[Records from a dataset]
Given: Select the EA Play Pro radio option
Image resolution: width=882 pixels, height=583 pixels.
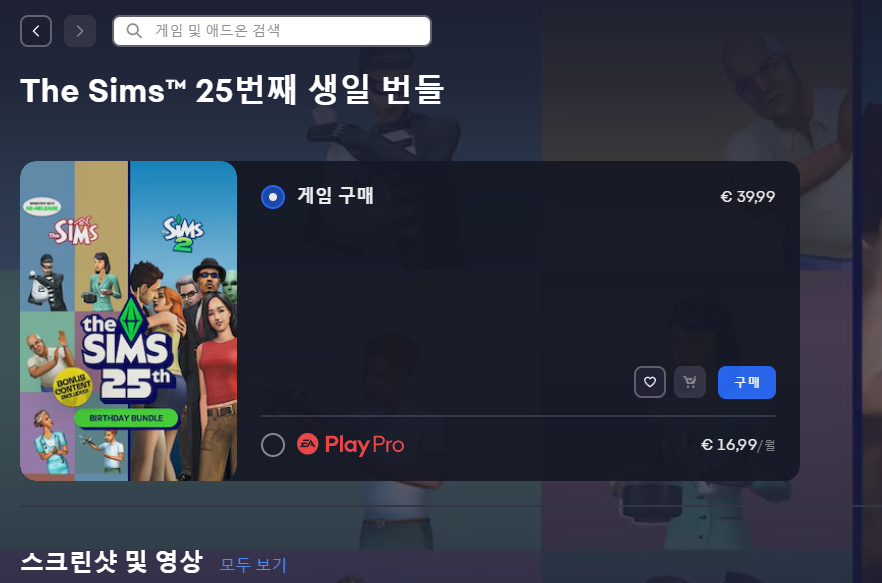Looking at the screenshot, I should pos(273,445).

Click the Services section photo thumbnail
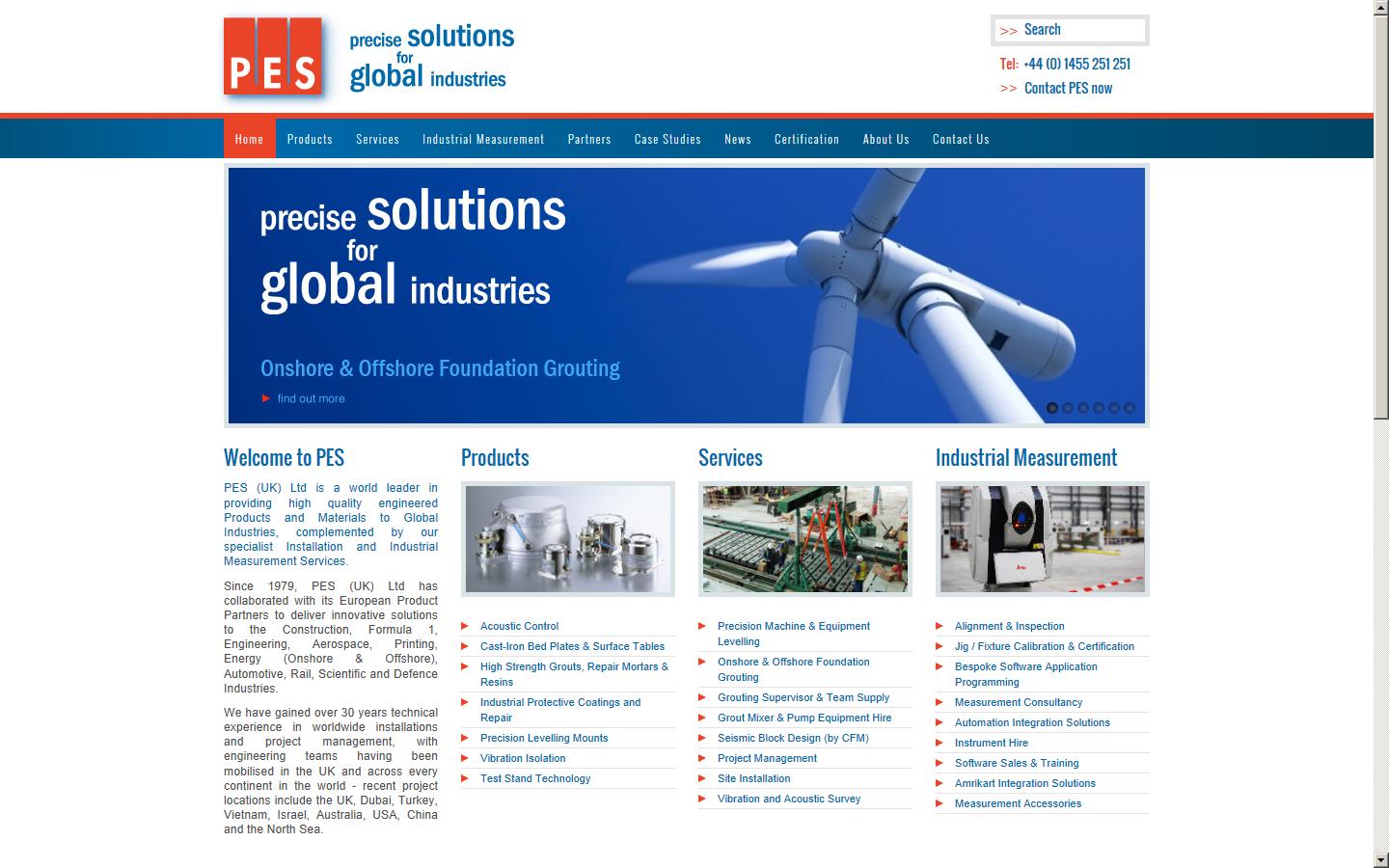pyautogui.click(x=804, y=539)
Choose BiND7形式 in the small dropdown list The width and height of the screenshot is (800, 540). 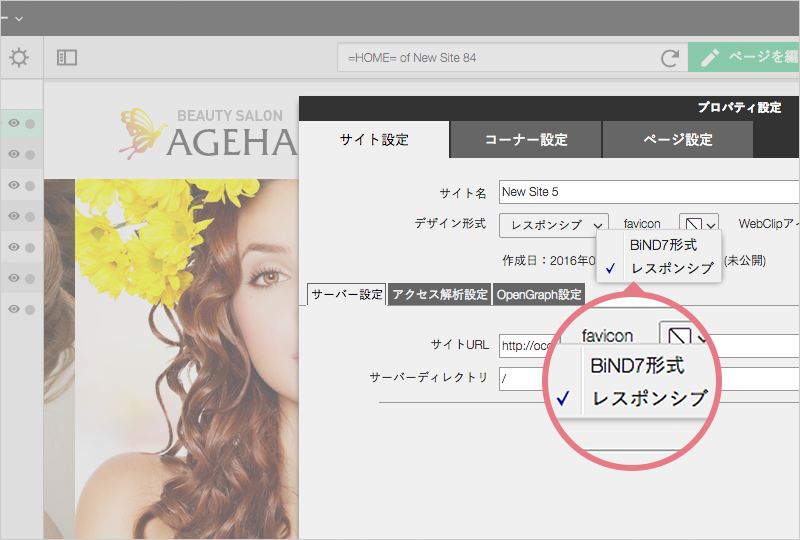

WORK ORDER:
Exclude all images and restate the records above word for word.

WRITTEN SOLUTION:
Given: Select the EA Play Pro radio option
Image resolution: width=882 pixels, height=583 pixels.
Looking at the screenshot, I should pos(273,445).

Click the Services section photo thumbnail
pyautogui.click(x=804, y=539)
Choose BiND7形式 in the small dropdown list The width and height of the screenshot is (800, 540). 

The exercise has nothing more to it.